DIRECTIONS FOR THIS TASK ▸ Restate word for word the lines in the listing below, starting at the line containing "Viewport: 938px width, 631px height." and ending at the line containing "Where should I click to: Expand", both included; leave out the rest.

INFORMATION PROVIDED ▸
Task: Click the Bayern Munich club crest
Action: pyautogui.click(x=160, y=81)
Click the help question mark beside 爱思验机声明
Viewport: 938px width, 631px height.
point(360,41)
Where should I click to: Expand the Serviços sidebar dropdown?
* * *
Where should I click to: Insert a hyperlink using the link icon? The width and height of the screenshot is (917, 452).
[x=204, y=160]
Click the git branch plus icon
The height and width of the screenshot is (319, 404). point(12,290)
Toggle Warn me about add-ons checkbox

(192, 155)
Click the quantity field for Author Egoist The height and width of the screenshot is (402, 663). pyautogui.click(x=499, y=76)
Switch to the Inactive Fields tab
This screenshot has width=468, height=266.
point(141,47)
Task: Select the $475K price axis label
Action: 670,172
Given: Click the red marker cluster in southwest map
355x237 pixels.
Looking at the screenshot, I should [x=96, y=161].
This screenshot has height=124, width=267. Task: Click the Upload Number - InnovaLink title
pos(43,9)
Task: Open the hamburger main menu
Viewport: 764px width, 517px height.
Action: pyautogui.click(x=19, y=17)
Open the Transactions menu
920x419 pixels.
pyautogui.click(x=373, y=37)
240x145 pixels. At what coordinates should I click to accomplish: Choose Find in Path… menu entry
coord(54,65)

FINAL ANSWER ▸
Viewport: 938px width, 631px height.
point(360,41)
Where should I click to: Expand the Serviços sidebar dropdown?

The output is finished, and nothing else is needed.